I’m forever amazed that at the end of almost every traumatic health experience I’ve been through — heart surgery, lung surgery, anaphylaxsis, Wegener’s flares, Crohn’s episodes, knee surgery, inflammatory arthritis, etc. — prednisone is always a major part (or at least 50%) of the final answer. “We know you don’t like it, but we’re going to have to put you on a high dose of prednisone, and then taper you off.” That's how it usually goes. I frown and get ready to be Ms. Cranky Pants Puffy Face for the ensuing 3 months.
I often joke that if I decided to shift careers entirely and become an M.D., I won’t need to go to medical school. I already know that this $10 a bottle drug seems to be the prescription for everything from asthma attacks to breast cancer. Maybe that’s why Vijay Govindarajan’s piece “ Health Care for 1% of the Cost ” resonated so well with me.
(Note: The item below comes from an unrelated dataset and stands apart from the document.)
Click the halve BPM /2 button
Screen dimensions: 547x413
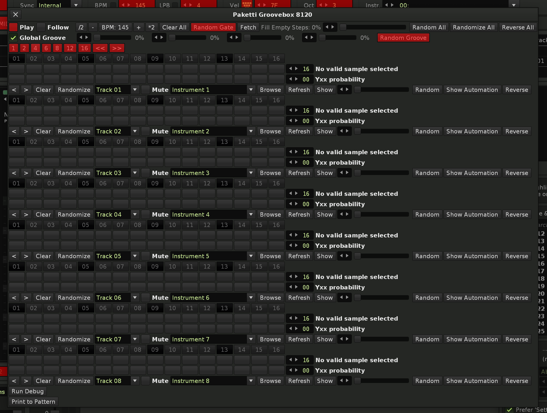[x=81, y=27]
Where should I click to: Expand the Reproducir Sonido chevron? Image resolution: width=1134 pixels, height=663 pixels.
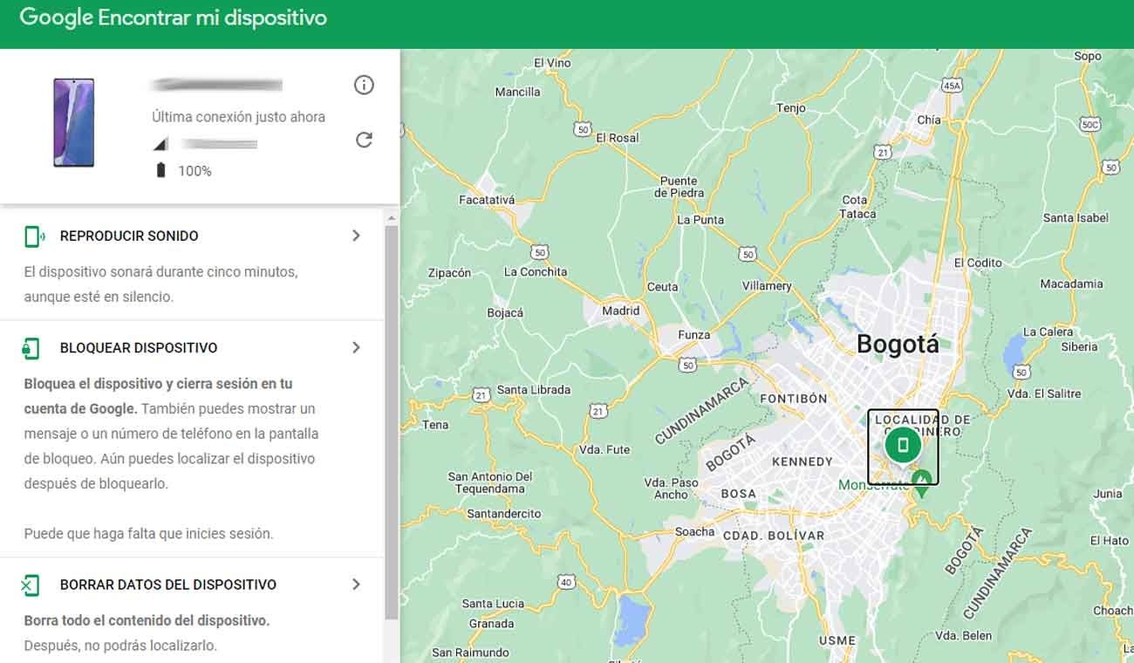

Govindarajan discusses the idea of reverse innovation from his book of the same title and points to several incredible examples of healthcare solutions from outside of the U.S., including an artificial leg from Thailand for literally 1% of the cost.
“In the U.S., the approach is to spend more money on major technological advances and come up with innovative products and solutions. In poor countries, the innovation paradigm is just the opposite: spend less and innovate new business models. Poor countries face severe resource constraints. They just cannot afford to spend a lot. Constraints need not be limiting, they can actually be liberating,” says Govindararjan.
Reminds me of something David Kelley (IDEO) has told us all along, “ Designers pretend they don't like constraints but it's actually easier for us to be creative and innovate when we have constraints, when it's more challenging.”